Think about an Apple store. Most people hired by Apple are not only technically knowledgeable but are also excited about the product. That doesn’t happen by accident. It happens through hiring and training. Once that’s in place, positive peer pressure takes over, because new employees, or employees who are having a tough start to their day, will see that the way to act in an Apple store is as someone who is serious about getting the customer what they need.

[JH] You talk about “wow experiences” a lot in your book, Ignore Your Customers (and They’ll Go Away): The Simple Playbook for Delivering the Ultimate Customer Service Experience. Do you have any specific examples you can share?  

Here’s one from Zappos. An employee took a call from a customer who had accidentally returned a purse full of her jewelry to Zappos, in a box she hadn’t meant to ship. The employee she spoke with on the phone not only located the returned box (and the jewelry) in their warehouse, he took it upon himself to get on a plane, showing up at the customer’s house around dinnertime. He rang the doorbell and handed her the box!

[JH] New subject — how do you see automation in AI transforming customer service?

The best way to think about and, ultimately, integrate AI into customer service is through what I call the triangular model. The customer is at one vertex of the triangle. AI or automation is at another. And the human agent is at the third. The customer can work directly with an agent or directly with automation, but that’s not the end of the story. For instance, if they start their conversation using a dynamic search bar or with a chatbot, then escalate their inquiry to a human, the automation stays in the picture. The human agent can continue to use it behind the scenes to give the best possible service.

But the agent may push automation back to the forefront in order to deliver a tracking number, for instance. Don’t consider automation to be an either/or scenario. It works synergistically with human support.

[JH] Thanks so much for this chat. Any last words on what customer service turnaround entails?

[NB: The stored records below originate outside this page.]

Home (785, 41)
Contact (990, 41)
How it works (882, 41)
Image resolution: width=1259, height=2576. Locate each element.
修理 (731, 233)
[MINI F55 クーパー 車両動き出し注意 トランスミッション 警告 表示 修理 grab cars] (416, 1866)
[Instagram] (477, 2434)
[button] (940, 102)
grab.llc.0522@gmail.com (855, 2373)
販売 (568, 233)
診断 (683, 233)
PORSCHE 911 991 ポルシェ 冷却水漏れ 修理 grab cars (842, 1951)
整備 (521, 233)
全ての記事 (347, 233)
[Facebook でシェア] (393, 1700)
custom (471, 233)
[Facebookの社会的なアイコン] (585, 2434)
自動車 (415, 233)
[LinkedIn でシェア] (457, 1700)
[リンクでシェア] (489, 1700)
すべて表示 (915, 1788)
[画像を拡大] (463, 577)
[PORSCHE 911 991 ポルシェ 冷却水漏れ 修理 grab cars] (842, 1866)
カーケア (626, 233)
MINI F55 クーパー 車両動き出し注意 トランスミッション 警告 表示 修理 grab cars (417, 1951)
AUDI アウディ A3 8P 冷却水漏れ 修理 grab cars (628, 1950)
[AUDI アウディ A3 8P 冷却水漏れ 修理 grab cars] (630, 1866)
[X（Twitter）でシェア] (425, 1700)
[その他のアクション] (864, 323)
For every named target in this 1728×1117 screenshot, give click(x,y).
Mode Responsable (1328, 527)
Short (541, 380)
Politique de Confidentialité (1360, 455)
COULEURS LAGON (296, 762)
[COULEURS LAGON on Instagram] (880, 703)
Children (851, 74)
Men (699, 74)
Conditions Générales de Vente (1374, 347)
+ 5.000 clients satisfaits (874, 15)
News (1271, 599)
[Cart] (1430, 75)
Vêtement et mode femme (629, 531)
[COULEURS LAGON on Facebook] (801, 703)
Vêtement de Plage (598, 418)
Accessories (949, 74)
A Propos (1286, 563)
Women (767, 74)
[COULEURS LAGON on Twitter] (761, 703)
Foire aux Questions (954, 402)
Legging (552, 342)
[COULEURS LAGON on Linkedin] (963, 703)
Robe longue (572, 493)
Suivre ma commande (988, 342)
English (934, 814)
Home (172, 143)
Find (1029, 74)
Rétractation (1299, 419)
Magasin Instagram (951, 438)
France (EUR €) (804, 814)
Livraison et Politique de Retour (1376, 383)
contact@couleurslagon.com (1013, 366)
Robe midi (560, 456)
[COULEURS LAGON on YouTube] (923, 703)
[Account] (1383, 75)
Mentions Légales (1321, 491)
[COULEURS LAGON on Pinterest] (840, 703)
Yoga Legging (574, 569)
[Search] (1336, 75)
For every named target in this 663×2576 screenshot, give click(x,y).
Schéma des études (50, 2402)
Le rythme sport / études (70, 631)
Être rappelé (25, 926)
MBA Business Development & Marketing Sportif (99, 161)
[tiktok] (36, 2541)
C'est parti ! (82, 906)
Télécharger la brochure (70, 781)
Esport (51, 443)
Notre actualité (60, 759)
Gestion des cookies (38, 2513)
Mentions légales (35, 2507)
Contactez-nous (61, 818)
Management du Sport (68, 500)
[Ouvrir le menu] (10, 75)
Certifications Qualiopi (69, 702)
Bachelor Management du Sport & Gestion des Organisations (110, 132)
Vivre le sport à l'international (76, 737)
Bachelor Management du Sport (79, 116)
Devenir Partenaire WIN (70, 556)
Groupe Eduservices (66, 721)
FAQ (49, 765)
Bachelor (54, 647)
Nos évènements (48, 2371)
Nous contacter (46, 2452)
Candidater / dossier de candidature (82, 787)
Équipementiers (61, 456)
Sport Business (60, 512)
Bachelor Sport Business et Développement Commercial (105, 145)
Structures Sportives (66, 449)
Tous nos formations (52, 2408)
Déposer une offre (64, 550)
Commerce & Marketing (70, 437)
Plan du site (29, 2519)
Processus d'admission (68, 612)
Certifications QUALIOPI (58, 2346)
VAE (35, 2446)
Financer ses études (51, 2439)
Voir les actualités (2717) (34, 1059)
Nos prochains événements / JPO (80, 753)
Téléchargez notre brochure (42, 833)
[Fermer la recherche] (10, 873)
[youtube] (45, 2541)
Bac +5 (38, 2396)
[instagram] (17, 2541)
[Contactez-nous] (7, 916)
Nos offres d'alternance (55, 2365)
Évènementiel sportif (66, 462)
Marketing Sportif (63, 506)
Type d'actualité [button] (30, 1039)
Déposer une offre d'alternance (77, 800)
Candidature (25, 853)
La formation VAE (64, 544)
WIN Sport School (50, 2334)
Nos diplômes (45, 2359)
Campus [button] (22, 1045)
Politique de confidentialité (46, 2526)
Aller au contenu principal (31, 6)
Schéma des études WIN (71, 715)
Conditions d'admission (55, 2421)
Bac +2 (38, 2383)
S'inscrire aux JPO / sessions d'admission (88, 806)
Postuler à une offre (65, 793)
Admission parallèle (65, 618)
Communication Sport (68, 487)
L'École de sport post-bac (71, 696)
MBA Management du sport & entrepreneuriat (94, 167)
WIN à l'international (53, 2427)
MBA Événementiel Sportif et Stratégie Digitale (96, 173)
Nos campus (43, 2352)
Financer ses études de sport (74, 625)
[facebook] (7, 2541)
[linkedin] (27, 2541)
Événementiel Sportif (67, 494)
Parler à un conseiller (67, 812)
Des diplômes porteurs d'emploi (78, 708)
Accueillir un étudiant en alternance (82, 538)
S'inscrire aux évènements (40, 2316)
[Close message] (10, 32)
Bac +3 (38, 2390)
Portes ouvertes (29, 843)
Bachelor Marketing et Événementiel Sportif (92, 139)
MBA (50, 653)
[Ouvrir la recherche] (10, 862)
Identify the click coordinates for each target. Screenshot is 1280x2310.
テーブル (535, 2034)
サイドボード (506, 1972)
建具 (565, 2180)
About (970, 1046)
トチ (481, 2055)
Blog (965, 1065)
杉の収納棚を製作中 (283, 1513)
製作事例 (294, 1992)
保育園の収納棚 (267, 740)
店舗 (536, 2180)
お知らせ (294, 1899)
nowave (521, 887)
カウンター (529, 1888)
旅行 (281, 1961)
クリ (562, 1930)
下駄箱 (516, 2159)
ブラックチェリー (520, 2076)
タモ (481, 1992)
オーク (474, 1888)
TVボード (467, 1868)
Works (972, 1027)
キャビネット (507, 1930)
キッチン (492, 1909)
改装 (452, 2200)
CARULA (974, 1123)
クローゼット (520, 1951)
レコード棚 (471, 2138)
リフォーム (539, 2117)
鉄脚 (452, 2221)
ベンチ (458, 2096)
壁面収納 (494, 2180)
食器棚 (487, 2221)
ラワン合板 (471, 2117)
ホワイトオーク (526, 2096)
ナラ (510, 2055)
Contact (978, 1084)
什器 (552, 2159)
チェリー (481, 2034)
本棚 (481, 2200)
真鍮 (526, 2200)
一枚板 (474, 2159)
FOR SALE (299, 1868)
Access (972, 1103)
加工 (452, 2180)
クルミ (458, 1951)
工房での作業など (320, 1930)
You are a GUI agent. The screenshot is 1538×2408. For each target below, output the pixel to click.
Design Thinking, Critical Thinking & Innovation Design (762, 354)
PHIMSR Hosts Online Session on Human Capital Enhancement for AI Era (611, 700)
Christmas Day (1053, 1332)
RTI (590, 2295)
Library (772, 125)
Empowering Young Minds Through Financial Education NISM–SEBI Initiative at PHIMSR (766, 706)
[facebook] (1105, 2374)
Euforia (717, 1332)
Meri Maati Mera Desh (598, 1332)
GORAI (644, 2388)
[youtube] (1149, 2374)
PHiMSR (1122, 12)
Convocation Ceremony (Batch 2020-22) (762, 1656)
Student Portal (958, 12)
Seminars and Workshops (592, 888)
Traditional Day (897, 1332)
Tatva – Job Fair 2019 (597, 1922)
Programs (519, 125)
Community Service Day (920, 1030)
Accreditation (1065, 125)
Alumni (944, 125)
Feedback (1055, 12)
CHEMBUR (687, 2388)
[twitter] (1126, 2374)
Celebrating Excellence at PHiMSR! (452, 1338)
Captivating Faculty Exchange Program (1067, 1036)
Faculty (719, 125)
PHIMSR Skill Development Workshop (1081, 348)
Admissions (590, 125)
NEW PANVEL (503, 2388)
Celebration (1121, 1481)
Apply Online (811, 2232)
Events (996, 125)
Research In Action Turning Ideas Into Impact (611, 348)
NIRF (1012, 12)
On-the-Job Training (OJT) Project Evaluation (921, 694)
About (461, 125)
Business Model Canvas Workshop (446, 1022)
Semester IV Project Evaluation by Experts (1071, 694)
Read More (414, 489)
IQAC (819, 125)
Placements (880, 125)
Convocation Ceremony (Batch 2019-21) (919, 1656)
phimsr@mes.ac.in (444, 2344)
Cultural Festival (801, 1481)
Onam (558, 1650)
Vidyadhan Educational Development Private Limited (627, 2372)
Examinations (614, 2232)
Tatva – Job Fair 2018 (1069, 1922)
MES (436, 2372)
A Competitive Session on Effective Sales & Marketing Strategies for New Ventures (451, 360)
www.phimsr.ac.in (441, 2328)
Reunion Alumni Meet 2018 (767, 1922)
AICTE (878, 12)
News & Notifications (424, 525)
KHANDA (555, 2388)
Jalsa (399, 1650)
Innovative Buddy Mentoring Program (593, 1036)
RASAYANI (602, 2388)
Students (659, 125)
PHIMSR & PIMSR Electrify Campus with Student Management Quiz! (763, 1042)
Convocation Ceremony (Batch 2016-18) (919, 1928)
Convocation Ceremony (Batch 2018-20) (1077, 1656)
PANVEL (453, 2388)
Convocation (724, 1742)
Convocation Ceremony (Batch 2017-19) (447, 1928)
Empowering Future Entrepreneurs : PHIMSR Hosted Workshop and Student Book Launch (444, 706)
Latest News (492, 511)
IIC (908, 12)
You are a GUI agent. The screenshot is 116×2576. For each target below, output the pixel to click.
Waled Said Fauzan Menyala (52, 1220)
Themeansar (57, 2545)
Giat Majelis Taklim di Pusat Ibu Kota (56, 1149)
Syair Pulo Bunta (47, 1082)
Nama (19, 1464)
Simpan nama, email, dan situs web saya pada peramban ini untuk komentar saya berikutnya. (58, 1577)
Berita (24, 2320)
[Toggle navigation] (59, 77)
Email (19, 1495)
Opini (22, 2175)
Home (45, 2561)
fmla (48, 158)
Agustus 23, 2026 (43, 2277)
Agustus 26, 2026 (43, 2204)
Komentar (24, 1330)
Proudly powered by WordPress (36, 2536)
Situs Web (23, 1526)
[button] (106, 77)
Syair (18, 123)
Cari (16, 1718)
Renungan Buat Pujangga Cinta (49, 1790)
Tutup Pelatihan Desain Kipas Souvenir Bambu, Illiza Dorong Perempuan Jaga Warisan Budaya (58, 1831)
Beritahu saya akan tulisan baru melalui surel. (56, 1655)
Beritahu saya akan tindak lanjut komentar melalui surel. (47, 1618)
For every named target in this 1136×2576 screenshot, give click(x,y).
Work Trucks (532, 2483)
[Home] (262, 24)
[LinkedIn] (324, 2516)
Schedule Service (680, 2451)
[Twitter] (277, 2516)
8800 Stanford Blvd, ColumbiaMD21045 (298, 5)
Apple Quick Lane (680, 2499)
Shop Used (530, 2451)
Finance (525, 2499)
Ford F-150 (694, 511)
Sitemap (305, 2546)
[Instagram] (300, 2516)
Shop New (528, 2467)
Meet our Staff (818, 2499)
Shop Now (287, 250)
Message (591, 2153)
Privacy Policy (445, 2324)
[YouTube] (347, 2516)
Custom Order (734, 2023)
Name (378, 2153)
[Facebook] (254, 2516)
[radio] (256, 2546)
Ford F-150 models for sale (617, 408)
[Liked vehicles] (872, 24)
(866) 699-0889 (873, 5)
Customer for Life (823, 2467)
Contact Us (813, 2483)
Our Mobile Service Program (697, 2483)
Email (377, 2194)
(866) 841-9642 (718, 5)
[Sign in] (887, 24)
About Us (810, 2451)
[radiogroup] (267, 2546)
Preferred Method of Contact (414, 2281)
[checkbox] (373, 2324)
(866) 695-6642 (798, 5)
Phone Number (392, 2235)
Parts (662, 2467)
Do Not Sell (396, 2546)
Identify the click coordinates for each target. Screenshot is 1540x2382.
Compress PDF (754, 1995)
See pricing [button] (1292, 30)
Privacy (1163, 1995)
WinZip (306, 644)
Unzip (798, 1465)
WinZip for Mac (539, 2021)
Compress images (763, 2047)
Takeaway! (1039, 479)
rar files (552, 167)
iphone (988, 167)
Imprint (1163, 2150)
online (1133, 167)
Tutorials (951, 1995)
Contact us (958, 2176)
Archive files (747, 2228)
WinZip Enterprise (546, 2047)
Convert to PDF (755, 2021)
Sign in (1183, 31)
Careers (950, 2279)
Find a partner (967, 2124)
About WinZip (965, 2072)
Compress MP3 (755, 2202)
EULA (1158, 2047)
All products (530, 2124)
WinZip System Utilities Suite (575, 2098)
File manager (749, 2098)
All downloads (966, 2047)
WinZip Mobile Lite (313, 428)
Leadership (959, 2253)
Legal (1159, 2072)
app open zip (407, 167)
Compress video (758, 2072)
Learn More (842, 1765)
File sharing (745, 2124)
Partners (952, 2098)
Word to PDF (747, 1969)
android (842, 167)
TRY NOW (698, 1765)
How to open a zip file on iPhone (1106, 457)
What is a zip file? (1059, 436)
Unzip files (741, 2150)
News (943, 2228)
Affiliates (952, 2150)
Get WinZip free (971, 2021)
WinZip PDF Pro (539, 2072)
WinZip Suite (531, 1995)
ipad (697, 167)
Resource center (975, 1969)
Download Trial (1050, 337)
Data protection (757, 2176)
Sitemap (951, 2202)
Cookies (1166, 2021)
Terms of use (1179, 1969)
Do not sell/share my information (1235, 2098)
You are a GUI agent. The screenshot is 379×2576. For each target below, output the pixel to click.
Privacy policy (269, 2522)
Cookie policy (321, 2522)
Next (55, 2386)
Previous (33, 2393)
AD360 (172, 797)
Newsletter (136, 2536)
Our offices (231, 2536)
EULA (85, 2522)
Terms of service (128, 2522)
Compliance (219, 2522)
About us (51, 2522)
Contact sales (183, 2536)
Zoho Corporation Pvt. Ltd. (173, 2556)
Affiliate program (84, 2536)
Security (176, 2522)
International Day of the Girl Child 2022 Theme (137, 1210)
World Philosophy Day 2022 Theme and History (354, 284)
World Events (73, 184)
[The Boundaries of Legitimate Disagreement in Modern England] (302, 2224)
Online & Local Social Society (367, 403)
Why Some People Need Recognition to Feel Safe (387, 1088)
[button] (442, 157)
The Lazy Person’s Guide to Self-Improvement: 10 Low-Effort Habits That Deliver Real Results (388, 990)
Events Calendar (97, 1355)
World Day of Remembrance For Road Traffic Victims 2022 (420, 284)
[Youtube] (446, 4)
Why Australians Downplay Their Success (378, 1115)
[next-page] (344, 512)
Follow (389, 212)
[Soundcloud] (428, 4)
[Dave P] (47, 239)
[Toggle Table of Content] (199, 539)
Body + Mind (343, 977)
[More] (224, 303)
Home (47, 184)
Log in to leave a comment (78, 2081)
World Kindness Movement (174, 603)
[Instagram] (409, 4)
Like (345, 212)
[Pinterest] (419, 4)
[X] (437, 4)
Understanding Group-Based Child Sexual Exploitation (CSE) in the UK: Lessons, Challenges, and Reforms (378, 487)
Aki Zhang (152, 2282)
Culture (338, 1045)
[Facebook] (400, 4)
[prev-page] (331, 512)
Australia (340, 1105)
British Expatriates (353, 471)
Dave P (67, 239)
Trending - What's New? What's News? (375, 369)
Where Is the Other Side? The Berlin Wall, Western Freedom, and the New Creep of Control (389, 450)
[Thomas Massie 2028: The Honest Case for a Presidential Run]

[MS] Providing a great customer experience is more important now than ever before because customer service has become the new marketing. In the olden days you could hire the genius marketers from Mad Men–well, their real-life equivalents–and they could sell anything. Today, customers are most interested in the customer experience that their friends, favorite online personalities, and other customers have had. That is truly your best form of marketing: getting the customer experience right.